Re: [PATCH v3 1/2] rust: page: use the page's reference count to decide when to free the allocation

From: Alice Ryhl
Date: Tue Nov 19 2024 - 07:11:54 EST


On Tue, Nov 19, 2024 at 1:06 PM Abdiel Janulgue
<abdiel.janulgue@xxxxxxxxx> wrote:
>
>
> On 19/11/2024 13:45, Alice Ryhl wrote:
> >> + pub fn alloc_page(flags: Flags) -> Result<ARef<Self>, AllocError> {
> >> // SAFETY: Depending on the value of `gfp_flags`, this call may sleep. Other than that, it
> >> // is always safe to call this method.
> >> let page = unsafe { bindings::alloc_pages(flags.as_raw(), 0) };
> >> - let page = NonNull::new(page).ok_or(AllocError)?;
> >> - // INVARIANT: We just successfully allocated a page, so we now have ownership of the newly
> >> - // allocated page.
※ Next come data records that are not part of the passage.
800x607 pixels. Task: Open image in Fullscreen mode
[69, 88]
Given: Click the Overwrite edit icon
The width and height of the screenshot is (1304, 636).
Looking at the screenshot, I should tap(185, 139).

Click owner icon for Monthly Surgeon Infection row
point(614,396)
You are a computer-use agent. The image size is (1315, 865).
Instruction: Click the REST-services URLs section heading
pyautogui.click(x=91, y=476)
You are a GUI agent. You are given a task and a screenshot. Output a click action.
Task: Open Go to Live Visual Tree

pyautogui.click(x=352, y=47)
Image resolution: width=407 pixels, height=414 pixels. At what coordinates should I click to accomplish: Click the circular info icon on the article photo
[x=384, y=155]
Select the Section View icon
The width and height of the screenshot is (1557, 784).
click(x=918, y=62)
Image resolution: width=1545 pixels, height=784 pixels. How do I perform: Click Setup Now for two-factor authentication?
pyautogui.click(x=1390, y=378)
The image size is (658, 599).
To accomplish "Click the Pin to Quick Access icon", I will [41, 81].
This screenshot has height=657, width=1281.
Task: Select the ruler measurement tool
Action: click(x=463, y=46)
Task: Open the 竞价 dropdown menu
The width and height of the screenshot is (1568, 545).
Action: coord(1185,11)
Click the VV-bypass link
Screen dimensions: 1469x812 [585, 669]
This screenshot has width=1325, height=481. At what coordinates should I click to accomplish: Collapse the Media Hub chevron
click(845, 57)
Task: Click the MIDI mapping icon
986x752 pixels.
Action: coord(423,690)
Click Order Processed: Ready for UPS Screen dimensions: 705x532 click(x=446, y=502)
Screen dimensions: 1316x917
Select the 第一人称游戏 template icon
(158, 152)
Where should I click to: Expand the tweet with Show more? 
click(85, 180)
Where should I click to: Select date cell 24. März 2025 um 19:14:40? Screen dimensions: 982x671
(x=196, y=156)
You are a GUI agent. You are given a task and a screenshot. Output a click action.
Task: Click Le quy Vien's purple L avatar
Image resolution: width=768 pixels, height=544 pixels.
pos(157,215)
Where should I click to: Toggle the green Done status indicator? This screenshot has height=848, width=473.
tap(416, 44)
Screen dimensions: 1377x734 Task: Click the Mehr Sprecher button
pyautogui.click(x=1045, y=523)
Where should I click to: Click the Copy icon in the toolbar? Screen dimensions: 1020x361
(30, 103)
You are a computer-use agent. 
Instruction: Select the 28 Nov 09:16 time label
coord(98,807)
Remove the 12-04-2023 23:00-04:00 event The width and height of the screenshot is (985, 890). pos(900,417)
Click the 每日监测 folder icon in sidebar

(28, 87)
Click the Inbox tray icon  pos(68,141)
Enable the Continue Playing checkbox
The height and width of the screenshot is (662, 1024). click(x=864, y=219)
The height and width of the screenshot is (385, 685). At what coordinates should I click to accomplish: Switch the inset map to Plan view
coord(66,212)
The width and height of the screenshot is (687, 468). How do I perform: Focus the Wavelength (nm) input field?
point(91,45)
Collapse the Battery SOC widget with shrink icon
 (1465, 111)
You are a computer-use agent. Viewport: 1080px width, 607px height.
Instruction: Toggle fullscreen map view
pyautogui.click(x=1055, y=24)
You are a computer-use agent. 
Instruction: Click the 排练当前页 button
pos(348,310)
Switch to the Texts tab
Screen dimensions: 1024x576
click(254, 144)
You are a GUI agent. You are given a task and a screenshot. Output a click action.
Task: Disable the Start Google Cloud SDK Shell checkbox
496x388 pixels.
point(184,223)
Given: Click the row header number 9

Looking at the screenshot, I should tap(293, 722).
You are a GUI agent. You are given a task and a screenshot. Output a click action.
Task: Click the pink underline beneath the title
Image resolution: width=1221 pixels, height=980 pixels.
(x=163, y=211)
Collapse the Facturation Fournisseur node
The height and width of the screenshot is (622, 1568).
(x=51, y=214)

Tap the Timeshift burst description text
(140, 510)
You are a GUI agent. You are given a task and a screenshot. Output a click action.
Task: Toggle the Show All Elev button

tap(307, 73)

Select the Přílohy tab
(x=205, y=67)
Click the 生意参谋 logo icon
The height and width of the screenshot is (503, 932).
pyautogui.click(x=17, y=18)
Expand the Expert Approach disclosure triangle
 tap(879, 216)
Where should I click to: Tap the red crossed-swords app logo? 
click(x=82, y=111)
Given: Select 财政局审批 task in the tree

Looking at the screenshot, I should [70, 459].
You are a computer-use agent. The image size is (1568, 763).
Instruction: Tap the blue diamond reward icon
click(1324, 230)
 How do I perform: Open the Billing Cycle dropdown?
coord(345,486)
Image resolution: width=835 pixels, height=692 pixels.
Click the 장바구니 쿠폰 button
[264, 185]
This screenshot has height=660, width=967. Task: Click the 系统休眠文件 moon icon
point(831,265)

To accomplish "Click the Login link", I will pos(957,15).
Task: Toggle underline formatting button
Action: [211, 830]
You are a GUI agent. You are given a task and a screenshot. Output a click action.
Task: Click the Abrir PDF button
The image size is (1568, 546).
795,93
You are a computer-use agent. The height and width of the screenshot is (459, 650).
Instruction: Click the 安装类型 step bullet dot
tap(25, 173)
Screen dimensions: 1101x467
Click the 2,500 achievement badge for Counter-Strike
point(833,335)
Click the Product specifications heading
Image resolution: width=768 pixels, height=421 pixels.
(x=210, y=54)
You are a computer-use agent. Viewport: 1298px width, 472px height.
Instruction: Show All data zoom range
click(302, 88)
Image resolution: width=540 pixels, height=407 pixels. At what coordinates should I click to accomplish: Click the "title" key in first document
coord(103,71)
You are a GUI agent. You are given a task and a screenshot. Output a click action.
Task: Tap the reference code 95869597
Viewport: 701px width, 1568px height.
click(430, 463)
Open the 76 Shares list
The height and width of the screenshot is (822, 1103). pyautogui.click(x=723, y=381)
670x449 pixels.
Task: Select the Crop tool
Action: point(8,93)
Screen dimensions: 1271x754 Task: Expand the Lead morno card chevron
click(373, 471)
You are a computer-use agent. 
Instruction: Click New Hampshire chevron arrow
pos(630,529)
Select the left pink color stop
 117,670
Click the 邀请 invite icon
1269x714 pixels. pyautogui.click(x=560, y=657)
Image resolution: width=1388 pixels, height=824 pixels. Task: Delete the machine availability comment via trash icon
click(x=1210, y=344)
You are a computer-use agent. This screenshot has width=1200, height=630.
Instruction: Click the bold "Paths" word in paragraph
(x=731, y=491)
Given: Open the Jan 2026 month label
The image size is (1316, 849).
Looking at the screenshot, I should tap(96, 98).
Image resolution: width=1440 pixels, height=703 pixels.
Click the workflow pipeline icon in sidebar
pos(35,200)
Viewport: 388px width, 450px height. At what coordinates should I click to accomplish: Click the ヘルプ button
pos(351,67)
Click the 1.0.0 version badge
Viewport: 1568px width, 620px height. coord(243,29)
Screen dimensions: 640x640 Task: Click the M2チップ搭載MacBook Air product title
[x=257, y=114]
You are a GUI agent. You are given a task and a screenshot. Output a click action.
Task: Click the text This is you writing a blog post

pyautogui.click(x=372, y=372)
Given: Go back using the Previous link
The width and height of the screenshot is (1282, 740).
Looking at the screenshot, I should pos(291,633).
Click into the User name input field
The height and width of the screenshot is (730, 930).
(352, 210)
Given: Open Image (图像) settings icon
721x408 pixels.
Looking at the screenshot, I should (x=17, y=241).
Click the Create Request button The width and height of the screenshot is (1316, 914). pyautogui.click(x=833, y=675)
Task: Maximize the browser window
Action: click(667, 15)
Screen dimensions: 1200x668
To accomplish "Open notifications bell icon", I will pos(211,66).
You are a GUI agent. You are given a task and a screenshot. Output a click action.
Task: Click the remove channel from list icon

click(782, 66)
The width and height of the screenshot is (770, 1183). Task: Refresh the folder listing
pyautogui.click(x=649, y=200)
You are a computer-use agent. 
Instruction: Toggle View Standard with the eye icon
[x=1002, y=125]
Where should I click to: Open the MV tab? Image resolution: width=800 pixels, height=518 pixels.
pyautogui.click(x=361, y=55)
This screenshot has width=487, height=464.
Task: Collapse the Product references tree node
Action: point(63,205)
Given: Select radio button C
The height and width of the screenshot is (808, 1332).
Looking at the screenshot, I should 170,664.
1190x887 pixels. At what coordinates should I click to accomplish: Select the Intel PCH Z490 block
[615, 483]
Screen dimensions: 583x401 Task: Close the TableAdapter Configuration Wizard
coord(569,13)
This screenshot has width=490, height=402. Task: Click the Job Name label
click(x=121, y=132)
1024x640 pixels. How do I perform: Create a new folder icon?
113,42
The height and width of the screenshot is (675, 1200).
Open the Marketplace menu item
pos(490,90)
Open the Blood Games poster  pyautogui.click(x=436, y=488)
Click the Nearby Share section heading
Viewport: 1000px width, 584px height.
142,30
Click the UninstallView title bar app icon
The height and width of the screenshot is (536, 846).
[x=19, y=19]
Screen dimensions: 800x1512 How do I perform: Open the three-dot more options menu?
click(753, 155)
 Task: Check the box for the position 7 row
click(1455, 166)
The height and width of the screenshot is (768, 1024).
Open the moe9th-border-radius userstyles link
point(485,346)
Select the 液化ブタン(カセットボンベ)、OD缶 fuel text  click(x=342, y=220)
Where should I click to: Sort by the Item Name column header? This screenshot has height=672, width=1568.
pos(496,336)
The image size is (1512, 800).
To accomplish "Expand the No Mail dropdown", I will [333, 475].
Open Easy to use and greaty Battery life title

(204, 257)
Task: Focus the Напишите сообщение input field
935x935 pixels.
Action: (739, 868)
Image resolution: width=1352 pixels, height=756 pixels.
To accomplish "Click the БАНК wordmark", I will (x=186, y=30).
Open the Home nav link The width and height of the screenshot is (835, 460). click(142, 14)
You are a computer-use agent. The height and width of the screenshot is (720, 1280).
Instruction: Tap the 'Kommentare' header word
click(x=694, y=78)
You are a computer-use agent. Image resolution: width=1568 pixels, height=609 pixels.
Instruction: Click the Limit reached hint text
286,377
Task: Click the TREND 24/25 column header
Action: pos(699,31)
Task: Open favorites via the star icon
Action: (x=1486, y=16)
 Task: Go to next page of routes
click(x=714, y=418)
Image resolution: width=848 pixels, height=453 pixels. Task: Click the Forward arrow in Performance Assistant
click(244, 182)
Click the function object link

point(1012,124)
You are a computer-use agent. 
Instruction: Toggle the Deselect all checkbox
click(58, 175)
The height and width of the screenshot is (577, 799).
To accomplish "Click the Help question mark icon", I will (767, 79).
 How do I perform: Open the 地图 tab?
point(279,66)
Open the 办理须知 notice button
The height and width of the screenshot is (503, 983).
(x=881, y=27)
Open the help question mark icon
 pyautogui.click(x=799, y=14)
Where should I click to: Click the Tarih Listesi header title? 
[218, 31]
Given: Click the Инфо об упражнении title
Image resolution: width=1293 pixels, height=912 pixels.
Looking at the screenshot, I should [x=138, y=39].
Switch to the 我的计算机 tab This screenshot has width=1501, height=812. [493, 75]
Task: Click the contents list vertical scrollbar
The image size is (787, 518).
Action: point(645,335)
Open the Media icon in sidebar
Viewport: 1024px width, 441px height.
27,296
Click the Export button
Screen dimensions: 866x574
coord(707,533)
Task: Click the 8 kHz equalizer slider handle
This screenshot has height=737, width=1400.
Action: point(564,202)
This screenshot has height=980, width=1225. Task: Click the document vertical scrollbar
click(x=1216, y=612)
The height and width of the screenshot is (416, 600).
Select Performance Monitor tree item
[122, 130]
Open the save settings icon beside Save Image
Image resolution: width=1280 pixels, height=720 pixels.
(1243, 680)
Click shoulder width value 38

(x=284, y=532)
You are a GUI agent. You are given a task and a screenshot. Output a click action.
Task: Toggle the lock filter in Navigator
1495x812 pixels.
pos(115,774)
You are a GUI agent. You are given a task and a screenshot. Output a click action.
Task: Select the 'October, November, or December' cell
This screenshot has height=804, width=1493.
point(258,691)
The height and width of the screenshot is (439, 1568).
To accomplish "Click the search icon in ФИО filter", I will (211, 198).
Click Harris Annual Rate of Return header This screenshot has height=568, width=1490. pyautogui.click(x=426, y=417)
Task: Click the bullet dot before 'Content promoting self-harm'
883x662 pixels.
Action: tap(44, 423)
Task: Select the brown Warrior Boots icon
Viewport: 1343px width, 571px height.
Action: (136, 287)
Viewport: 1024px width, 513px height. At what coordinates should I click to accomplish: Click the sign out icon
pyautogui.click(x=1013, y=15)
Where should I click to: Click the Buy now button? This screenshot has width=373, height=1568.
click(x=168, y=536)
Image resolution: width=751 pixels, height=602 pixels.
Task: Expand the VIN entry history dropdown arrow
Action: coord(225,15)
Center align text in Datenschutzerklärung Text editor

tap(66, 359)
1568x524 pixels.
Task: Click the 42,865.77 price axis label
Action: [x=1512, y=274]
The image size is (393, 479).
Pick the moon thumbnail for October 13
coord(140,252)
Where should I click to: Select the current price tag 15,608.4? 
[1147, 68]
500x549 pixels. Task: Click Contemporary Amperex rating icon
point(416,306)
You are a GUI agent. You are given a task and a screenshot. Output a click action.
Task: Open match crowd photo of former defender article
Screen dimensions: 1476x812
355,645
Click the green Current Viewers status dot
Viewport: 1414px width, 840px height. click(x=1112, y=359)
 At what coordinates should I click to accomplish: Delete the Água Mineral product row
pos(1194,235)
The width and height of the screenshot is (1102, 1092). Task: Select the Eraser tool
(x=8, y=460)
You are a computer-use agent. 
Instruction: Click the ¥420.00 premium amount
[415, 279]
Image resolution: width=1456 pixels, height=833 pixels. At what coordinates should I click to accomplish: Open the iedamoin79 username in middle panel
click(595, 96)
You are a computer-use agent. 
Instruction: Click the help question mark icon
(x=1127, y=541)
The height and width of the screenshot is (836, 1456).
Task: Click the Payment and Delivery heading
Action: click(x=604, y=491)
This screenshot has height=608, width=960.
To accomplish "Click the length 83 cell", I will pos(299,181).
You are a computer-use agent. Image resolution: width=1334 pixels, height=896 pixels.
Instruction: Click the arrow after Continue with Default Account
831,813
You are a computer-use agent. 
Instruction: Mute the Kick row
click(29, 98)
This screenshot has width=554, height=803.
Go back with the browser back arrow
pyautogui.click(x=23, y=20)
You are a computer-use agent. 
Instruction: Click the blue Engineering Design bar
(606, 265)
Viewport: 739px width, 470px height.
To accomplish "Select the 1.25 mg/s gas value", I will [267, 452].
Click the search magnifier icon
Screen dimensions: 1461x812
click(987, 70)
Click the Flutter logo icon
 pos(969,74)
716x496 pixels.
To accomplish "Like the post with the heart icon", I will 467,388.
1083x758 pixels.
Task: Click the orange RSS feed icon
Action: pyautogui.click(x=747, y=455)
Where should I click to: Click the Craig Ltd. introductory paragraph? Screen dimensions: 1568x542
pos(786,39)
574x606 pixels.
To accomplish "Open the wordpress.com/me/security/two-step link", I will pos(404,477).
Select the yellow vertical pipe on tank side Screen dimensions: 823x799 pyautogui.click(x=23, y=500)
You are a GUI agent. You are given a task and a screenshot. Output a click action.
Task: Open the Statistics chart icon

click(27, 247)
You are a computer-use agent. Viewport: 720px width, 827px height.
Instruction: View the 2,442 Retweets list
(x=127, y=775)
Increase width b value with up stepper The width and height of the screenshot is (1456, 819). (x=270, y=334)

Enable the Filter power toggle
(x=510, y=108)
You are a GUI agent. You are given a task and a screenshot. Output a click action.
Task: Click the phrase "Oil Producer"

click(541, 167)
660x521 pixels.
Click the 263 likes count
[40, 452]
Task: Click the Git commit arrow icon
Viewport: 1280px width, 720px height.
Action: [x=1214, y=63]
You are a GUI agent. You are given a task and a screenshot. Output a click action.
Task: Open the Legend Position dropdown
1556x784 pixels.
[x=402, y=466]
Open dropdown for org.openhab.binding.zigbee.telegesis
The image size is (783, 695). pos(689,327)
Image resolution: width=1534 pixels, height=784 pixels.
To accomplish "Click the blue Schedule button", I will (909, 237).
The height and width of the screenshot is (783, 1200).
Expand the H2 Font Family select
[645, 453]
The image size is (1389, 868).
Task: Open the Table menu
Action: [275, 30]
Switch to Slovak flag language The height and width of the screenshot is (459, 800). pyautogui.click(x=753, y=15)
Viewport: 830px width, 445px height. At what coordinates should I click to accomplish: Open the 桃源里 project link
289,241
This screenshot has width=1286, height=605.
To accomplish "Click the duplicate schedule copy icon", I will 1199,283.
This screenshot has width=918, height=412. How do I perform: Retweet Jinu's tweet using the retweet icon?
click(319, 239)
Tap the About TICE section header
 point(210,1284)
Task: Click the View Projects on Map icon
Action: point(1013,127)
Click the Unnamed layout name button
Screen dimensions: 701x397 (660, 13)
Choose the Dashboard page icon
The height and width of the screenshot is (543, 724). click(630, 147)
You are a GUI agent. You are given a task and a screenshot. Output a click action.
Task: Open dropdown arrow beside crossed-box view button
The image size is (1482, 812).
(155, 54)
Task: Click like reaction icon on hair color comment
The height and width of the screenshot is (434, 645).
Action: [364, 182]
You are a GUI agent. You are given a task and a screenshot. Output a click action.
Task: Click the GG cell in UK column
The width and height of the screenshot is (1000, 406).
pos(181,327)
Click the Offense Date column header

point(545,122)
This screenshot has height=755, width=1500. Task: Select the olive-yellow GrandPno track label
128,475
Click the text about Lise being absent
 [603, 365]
We transfer that ownership to the new `Page` object.
> >> - Ok(Self { page })
> >> + if page.is_null() {
> >> + return Err(AllocError);
> >> + }
> >> + // CAST: Self` is a `repr(transparent)` wrapper around `bindings::page`.
> >> + let ptr = page.cast::<Self>();
> >> + // INVARIANT: We just successfully allocated a page, ptr points to the new `Page` object.
> >> + // SAFETY: According to invariant above ptr is valid.
> >> + Ok(unsafe { ARef::from_raw(NonNull::new_unchecked(ptr)) })
> >
> > Why did you change the null check? You should be able to avoid
> > changing anything but the last line.
>
> Changing only the line, it complains:
>
> 86 | Ok(unsafe { ARef::from_raw(page) })
> | -------------- ^^^^ expected `NonNull<Page>`,
> found `NonNull<page>`
>
> Unless this is what you mean?
>
> let page = unsafe { bindings::alloc_pages(flags.as_raw(), 0) };
> let page = page.cast::<Self>();
> let page = NonNull::new(page).ok_or(AllocError)?;
> Ok(unsafe { ARef::from_raw(page) })

You can put the cast here:

let page = unsafe { bindings::alloc_pages(flags.as_raw(), 0) };
let page = NonNull::new(page).ok_or(AllocError)?;
Ok(unsafe { ARef::from_raw(page.cast()) })

> But what if alloc_pages returns null in the place? Would that be a valid
> cast still?

The cast is correct both before and after the null check. The above
code returns Err(AllocError) when the pointer is null.